Campaign Promises & the Marketing of Politicians

Council of State Governments

This article originally appeared in, and was written for, the Council of State Governments newsletter to North American legislators by Andrew Younger in 2015.

 

In 1956 Adlai Stevenson told the Democratic National Convention “The idea that you can merchandise candidates for high office like breakfast cereal – that you can gather votes like box tops – is… the ultimate indignity to the democratic process.”  Regardless of political party, legislators and their staff are often confronted with finding the line between engaging the public in a discussion on issues and the demands of the advertising age for politicians to be, as Stevenson warned, marketed like breakfast cereal.

Unfortunately as public servants, we contribute to voter disillusionment by putting more attention on ideology and marketing rather than on debate over the issues at hand.

Most people on the front lines of government have witnessed increasing public disillusionment with government and public service. People increasingly say they feel disconnected from government and find it less relevant to them. As public servants, whether legislators or staff, it’s our responsibility to work together to change how citizens view those in public service, and focus the public debate on policy and ideas, rather than ideology.

Public disengagement is a real problem that translates into lower voter engagement at elections and less citizen interest in the discussion of decisions that impact people’s lives. It’s directly tied to the fact a growing number of people no longer have faith that politicians and civil servants are there to help make our communities stronger and their lives better.

Gallup’s 2011 survey found the public feels among the most trustworthy and honest occupations are pharmacists, doctors, high school teachers, police officers and clergy. Importantly, they are occupations where people directly identify how their lives are positively impacted by people in those careers.

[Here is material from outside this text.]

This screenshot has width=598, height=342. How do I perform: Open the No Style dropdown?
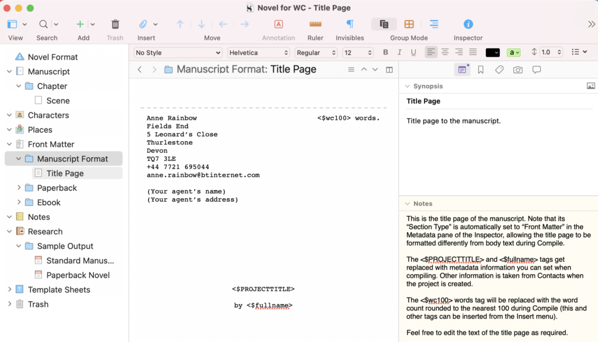click(178, 53)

Members of Congress received the lowest score ever given. Similar surveys in Canada, in other countries, and of state and provincial legislators often suggest similar results. A major difference between the top and bottom of the list is connection. It’s difficult for members of the public to directly attribute policies that allow a nurse to do her job, to the political decisions that enacted the policy. So the public focuses on the negativity in government. As people become disengaged, that problem worsens.

Dr. Sarah Birch at the United Kingdom’s Essex University’s Centre for the Study of Integrity found 58 percent of residents felt the honesty and integrity of politicians in that country was low or very low. Only 7 percent rated it highly. Dr. Birch remarked that how people feel about those in public life impacts on our ability to engage citizens and affect change. She said “Governments become less effective if people think they’re all crooks.”

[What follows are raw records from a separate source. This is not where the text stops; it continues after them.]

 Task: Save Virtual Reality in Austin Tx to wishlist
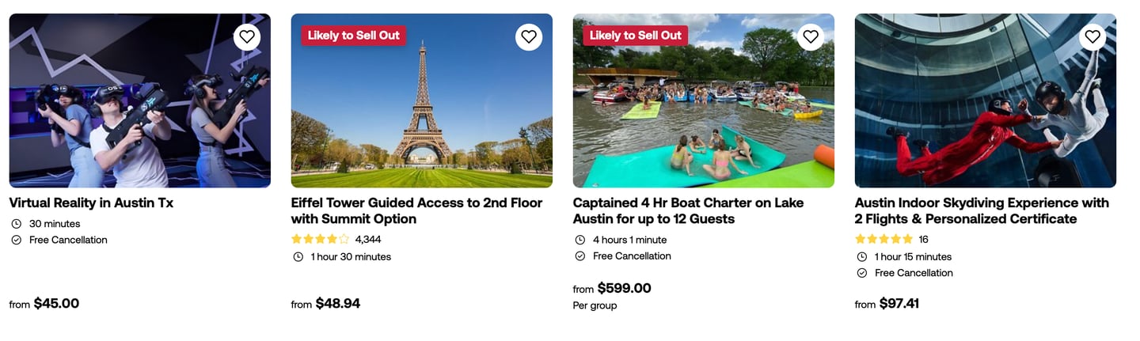(x=247, y=36)
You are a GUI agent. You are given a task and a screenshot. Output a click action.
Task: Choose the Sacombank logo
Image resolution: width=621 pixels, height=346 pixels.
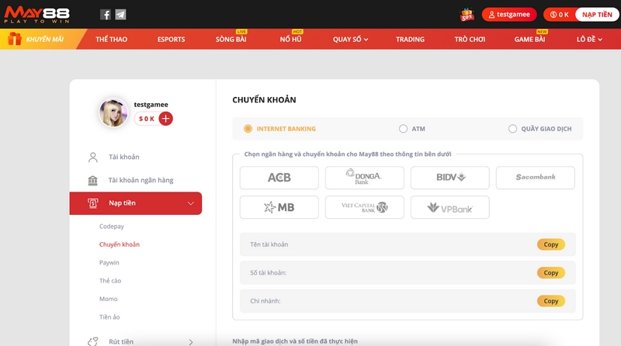[536, 178]
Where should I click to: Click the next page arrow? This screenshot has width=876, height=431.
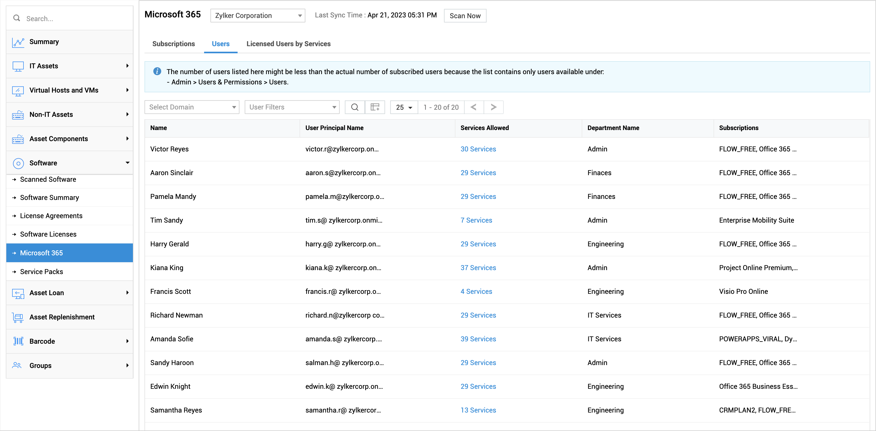[493, 107]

Tellingly, Dr. Birch identified the reason for the problem when she said “[People are] concerned about how politicians use their words. They want politicians to keep their campaign promises and not spin.”

This suggests that increased partisanship, gamesmanship, and spin damages the credibility of everyone in public life. John Quinton once ridiculed politicians saying “Politicians are people who, when they see the light at the end of the tunnel, go out and buy some more tunnel”.  The political environment has developed to encourage people to say “the other guy is like that, but I’m different”. That message simply doesn’t work.

The perception of public life is entirely in our hands as participants in the political process and as servants of the public. It’s our responsibility, and our responsibility alone, to demonstrate by our actions there is value in public service.

Ideologically and politically there are different ideas on the role of government and how to solve the problems our states and provinces face. That’s why we have a democratic political process. Government at all levels fail if the public does not feel it is a full partner in decision making, in representation, in the future.